Cook County is the fifth-largest employer in Chicago.
In March 2008, the County Board increased the sales tax by one percent to 1.75 percent. This followed a quarter-cent increase in mass transit taxes. In Chicago, the rate increased to 10.25 percent, the steepest nominal rate of any major metropolitan area in America. In Evanston, sales tax reached 10 percent and Oak Lawn residents pay 9.5 percent. On July 22, 2008, the Cook County board voted against Cook County Commissioner's proposal to repeal the tax increase.
In 2016, Cook County joined Chicago in adopting a $13 hourly minimum wage. Cook County Board chairman John Daley called the wage hike "the moral and right thing to do." In June 2017, however, nearly 75 home rule municipalities passed measures opting themselves out of the increase.

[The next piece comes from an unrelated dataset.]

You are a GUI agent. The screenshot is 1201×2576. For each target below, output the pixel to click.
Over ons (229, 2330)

The county has more Democratic Party members than any other Illinois county and it is one of the most Democratic counties in the United States. Since 1932, the majority of its voters have only supported a Republican candidate in a Presidential election three times, all during national Republican landslides–Dwight Eisenhower over native son Adlai Stevenson II in 1952 and 1956, and Richard Nixon over George McGovern in 1972. Since then, the closest a Republican has come to carrying the county was in 1984, when Ronald Reagan won 48.4 percent of the county's vote.
The 1970 Illinois Constitution allows the party controlling the state legislature to redraw voting districts. The Democrats won complete control of state government in 2003; since then redistricting combined with demographic changes resulted in the party winning additional seats in the U.S. House of Representatives from Republicans in 2012. Analysts say the redistricting better represented the demographics of the state. Republicans are well established in certain districts, where they elect Republican candidates of their choice.
The Cook County Democratic Party represents Democratic voters in 50 wards in the city of Chicago and 30 suburban townships of Cook County. The organization has dominated County, city, and state politics since the 1930s. The last Republican mayor of Chicago was William Hale "Big Bill" Thompson, who left office in 1931 with a record of corruption. The high-water mark for Republican candidacies for mayor since then was that of Republican candidate Bernard Epton, who in 1983 came within 3.3 percentage points of defeating Democrat Harold Washington.